Und das Eine, das sowohl gerade (teilbar) wie auch ungerade (unteilbar) sein soll? In Weimar gibt es heute noch den Ginkgo-Baum, den Goethe gepflanzt haben soll, weil ihm das Ginkgo-Blatt mit seinem tiefen Einschnitt in der Mitte als Urbild der Einheit von Einheit und Zweiheit galt:
Goethes Ginkgo-Blatt |
Den Chinesen gilt die geteilte Blattform als Symbol für ihre Yin- und Yang-Naturphilosophie. Der Ginkgo-Baum ist die älteste noch lebende Pflanzenart. Seine Usprünge reichen 280 Millionen Jahre zurück; in Europa gab es ihn bereits vor der Eiszeit. Danach brachten ihn um 1700 holländische Seefahrer aus Japan wieder nach Europa.
Auch in Wien gibt es so einen Baum, und zwar im Burggarten, in der Nähe des Eingangs beim Palmenhaus.
Nach dem Gesagten können wir das Ginkgo-Blatt – neben der Tetraktys – als ein einfacheres pythagoräisches Emblem betrachten: nämlich für den Doppel-Charakter des Einen.
Die Lehre von den Gegensätzen als Ursachen ist auch von anderen frühen Philosophen vertreten worden; die Pythagoräer sind dabei genauer vorgegangen, doch Aristoteles zufolge haben sie nicht klargestellt, welche von den – aristotelischen Ursachenarten – sie dabei im Auge hatten; Aristoteles selber meint: die Stoffursachen.
Aristoteles geht dann zu den Denkern über, welche die Natur als ein Eines betrachtet haben: Melissos, Xenophanes, Parmenides. Der „extremste“ Denker unter ihnen war Parmenides, für den das Seiende existiert, das Nichtseiende nicht; daneben läßt er aber auch die Ebene der Erscheinungen und der Sinneswahrnehmung gelten und da gebe es nicht nur das Eine sondern das Mehrere und als Ursachen sowohl das Warme und das Kalte: das Warme für das Seiende, das Kalte für das Nichtseiende. Auf diese Weise nimmt auch er eine Polarität an – aber mit verschärfter Asymmetrie (im Vergleich zu den zehn Gegensätzen, erst recht gegenüber Yin-Yang).

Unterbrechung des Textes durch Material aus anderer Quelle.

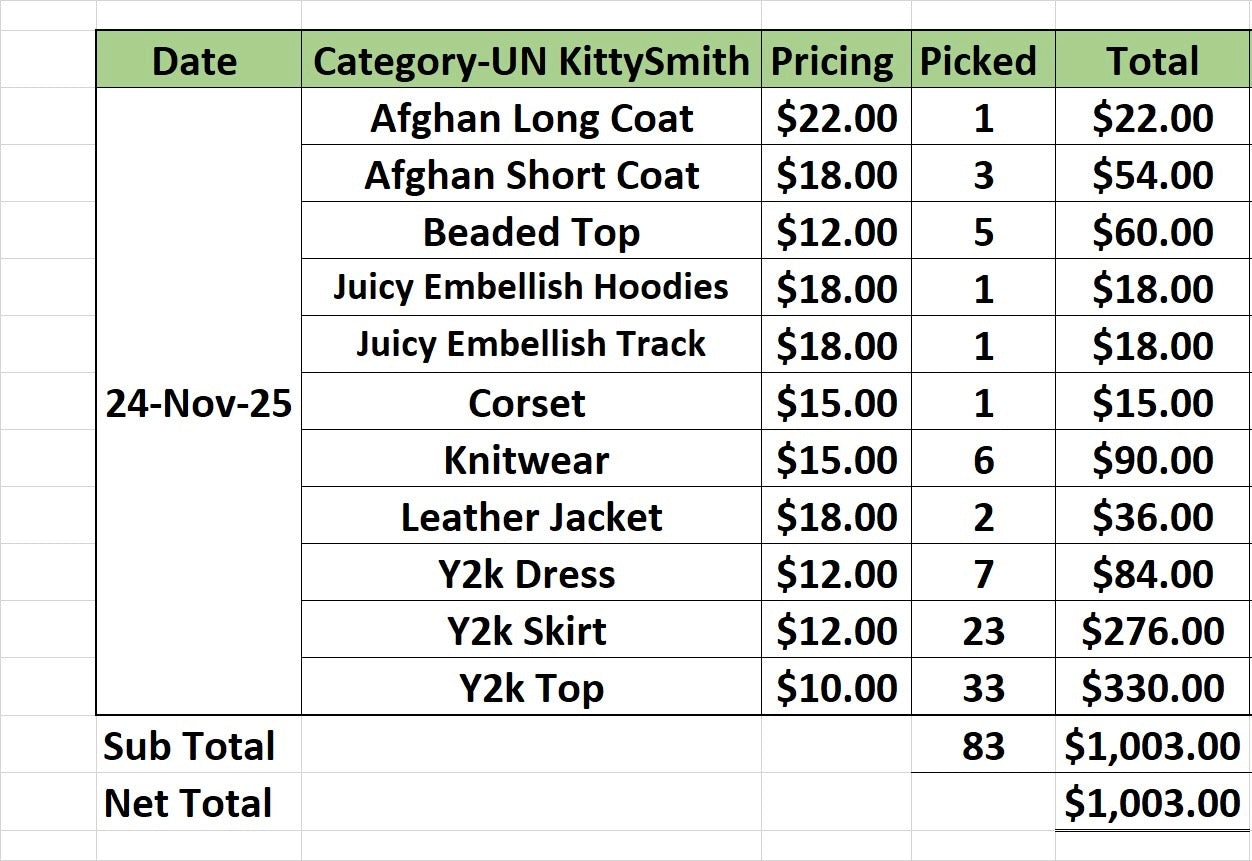This screenshot has width=1252, height=861.
Task: Select the Picked column header
Action: pos(983,60)
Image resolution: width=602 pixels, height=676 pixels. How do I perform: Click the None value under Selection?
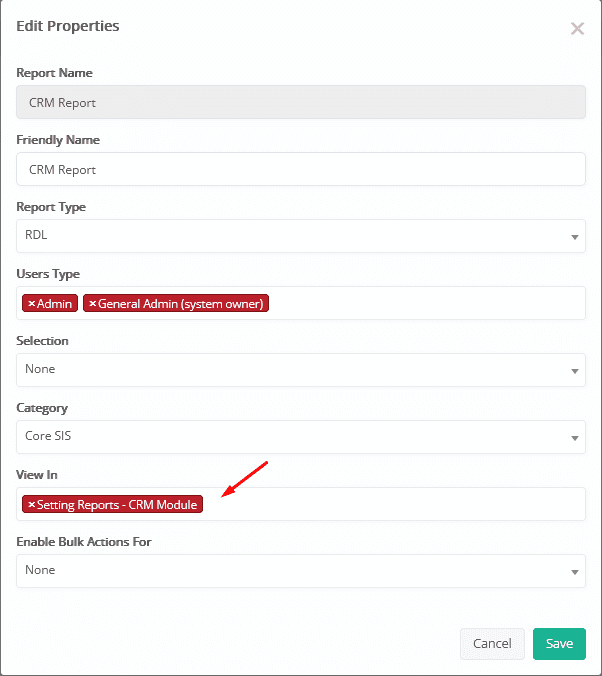40,369
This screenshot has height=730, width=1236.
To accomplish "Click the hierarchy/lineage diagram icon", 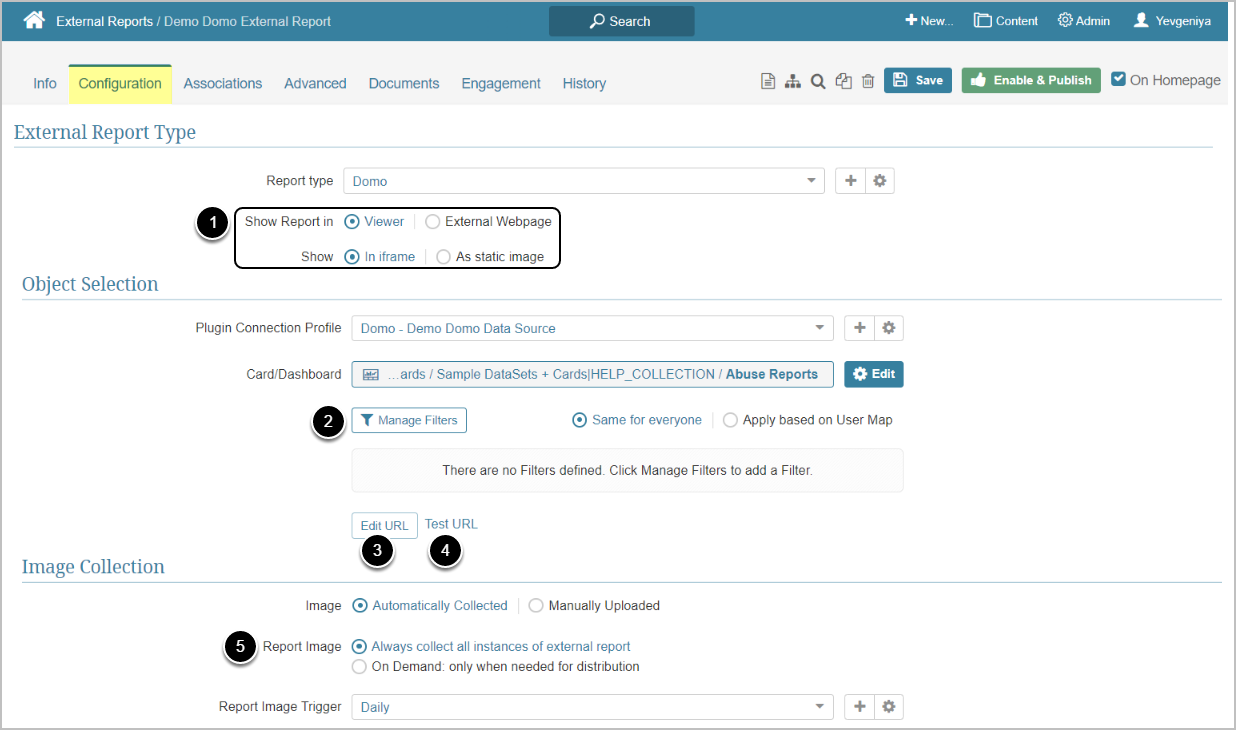I will (x=793, y=82).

Die reinen Pythagoräer fassen ihre Ursachen rein mathematisch und versuchen außerdem, sie nach ihrem „Was“ zu definieren. Aristoteles sagt nicht nur „das Was“, sondern „das was ist“, umschreibt es also mit einer Art Frage-(oder Relativ-)satz, womit er seine eigene Terminologie den Pythagoräern überstülpt.
Figuratives Emblem versus logische Terminologie.